Durchstöbere unsere Stoffe mit Köperbindung
Atlasbindung: die elegante und ausgefallene
Zum Weben von Stoffen in der Atlasbindung werden typischerweise sehr feine Garne verwendet, wodurch die entstehenden Gewebe sehr dicht, glänzend und weich daherkommen. Die Bindungspunkte berühren sich dabei nicht. Somit entsteht ein zweiseitiges Gewebe (oft vorne glänzend und hinten matt) mit nur sehr schwach erkennbaren Graten. Die Atlasbindung bietet besonders viel Raum für (figürliche) Mustermöglichkeiten. Zudem werden zwei Untergruppen der Herstellung unterschieden: Wird innerhalb des Bindungsrapports nur ein Kettfaden pro Schuss gehoben, spricht man von einem sogenannten "Schussatlas". Wird aber nur ein Kettfaden gesenkt, wird das Gewebe als "Kettatlas" bezeichnet.
Stilvolle Variationen
Du bist auch schon dem einen oder anderen Stoff begegnet, der mithilfe der Atlasbindung entstanden ist. Wir sprechen hier von eleganten Satin- und Damststoffen, Duchesse und natürlich von Jacquard – doch letzterer sticht ganz besonders hervor.
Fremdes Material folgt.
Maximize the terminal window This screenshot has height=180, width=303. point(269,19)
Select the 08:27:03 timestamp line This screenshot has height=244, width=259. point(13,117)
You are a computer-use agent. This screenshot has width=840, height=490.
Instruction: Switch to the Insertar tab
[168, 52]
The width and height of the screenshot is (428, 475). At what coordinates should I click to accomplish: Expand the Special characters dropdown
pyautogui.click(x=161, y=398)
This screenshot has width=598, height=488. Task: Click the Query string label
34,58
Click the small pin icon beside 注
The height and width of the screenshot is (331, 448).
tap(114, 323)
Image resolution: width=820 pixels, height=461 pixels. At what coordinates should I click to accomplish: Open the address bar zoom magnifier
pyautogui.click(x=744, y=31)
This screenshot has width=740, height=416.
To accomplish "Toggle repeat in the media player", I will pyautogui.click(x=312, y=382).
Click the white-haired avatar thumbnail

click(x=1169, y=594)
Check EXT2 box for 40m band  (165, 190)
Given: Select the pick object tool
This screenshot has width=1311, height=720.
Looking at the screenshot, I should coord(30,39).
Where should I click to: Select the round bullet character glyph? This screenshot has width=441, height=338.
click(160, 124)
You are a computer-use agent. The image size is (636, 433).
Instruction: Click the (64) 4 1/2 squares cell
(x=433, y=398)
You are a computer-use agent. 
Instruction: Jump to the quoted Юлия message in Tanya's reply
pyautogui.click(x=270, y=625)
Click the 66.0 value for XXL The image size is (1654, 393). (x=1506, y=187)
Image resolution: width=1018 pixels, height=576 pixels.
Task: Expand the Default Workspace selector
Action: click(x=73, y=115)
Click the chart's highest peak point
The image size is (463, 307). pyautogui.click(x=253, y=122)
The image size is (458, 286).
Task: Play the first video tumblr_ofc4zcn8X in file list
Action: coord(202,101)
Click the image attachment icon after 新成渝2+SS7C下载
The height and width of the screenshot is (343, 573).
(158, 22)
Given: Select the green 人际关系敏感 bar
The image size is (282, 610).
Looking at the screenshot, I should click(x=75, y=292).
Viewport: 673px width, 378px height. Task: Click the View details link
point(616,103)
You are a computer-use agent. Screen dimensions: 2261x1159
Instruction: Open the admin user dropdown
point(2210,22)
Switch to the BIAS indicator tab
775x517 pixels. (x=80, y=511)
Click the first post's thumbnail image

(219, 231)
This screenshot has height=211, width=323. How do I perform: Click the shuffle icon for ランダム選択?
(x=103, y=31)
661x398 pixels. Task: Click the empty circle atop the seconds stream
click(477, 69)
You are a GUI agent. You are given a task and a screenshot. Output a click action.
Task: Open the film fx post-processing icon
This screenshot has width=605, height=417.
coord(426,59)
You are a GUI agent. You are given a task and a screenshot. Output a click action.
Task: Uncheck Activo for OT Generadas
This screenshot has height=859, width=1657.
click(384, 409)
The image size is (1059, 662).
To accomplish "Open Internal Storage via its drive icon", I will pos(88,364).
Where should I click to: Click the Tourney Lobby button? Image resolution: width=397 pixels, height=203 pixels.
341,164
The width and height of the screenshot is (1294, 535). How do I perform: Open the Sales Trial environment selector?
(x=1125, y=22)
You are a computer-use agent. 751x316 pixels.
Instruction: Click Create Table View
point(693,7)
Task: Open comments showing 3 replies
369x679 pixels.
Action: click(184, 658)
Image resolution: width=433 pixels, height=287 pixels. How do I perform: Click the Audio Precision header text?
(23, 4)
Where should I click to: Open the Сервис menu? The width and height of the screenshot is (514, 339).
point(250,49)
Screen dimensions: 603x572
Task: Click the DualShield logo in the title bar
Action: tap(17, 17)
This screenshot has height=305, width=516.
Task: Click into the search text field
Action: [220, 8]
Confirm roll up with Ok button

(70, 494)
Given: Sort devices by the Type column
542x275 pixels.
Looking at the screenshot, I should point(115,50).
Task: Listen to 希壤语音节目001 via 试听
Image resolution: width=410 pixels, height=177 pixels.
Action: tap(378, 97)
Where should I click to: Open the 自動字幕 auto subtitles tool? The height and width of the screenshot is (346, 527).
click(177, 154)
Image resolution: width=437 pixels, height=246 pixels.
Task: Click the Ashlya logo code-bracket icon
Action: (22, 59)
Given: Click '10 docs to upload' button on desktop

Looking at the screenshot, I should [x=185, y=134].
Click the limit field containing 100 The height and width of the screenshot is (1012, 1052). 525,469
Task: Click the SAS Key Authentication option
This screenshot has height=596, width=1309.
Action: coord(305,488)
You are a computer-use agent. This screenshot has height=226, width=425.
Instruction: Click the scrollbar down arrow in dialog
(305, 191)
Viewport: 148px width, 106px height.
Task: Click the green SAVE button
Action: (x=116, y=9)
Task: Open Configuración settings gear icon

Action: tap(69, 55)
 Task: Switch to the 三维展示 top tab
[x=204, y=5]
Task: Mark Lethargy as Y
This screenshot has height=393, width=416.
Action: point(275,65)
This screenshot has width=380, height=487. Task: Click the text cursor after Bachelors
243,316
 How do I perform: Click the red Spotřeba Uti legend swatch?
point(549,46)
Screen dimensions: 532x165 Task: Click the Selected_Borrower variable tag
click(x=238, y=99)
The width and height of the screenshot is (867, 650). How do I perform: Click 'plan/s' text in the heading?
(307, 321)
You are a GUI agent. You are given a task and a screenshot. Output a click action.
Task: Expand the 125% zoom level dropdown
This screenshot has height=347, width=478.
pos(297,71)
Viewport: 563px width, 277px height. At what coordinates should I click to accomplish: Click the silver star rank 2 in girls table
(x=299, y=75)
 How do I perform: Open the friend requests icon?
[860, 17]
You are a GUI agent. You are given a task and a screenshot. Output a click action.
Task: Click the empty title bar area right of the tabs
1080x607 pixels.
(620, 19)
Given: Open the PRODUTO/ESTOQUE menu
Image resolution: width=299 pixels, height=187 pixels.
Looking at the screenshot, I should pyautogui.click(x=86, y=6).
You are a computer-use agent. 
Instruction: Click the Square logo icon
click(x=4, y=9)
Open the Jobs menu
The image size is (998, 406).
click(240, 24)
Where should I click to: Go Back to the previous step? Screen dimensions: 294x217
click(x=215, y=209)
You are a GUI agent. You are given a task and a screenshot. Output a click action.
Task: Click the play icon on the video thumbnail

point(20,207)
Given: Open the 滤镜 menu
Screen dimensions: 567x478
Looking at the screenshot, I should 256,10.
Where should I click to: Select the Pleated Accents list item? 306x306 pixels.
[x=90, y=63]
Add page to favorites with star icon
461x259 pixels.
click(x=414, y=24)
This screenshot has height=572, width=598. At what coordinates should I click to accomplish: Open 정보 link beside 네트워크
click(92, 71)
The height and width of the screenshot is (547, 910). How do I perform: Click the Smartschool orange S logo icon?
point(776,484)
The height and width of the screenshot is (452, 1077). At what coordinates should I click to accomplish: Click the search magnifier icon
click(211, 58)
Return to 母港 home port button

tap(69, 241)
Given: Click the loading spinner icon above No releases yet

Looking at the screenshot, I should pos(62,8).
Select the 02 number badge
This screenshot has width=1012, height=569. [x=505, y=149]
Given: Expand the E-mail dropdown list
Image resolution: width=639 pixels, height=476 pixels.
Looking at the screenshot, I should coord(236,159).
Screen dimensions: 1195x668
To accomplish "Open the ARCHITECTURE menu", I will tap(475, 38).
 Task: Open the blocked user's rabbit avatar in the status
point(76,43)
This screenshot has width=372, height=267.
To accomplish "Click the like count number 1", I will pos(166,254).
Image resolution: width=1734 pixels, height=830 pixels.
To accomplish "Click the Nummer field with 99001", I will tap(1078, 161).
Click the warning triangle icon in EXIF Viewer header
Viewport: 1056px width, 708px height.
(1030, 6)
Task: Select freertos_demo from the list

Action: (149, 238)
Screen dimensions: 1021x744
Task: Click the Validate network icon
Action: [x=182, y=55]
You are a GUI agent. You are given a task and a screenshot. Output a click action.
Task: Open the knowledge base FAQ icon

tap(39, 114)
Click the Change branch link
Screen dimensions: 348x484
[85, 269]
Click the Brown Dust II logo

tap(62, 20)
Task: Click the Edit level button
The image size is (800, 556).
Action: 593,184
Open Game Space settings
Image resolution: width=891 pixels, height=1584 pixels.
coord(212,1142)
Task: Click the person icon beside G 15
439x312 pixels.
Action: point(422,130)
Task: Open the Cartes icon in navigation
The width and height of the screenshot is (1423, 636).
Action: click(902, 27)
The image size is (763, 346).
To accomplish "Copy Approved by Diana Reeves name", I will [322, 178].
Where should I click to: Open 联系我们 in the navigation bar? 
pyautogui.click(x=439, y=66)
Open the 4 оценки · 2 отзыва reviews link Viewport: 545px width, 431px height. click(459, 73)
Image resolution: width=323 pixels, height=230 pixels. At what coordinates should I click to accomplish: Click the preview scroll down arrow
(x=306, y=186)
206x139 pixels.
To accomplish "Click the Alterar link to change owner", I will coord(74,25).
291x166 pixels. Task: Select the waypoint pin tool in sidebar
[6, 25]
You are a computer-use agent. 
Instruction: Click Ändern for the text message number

Hier findest du unsere Schönheiten mit Atlasbindung
Ein kleiner Exkurs in die Etymologie: Woher stammt der Begriff "Atlasbindung"?
„Atlas“ ist ein heute im Handel nicht mehr gebräuchliches Synonym von "Satin". Es kommt aus dem Arabischen (atlas) und bedeutet "glatt" oder "kurzhaarig". Dies ist aber nicht zu verwechseln mit dem griechischen Wort "átlas", welches den mythischen Titanen beschreibt, der die Himmels-Sphäre auf seinen Schultern trägt, und in den Sprachen Eurasiens in Worten für schwere Geografie-Bücher, Gebirgszüge oder den Atlantischen Ozean erhalten bleibt.
Der Sonderfall Jacquard
Jacquardstoffe werden ebenfalls mit der Atlasbindung gewoben, für die sind aber spezielle Webstühle notwendig. 1785 wurde der erste mechanische Webstuhl vom Engländer Edmond Catwright erfunden.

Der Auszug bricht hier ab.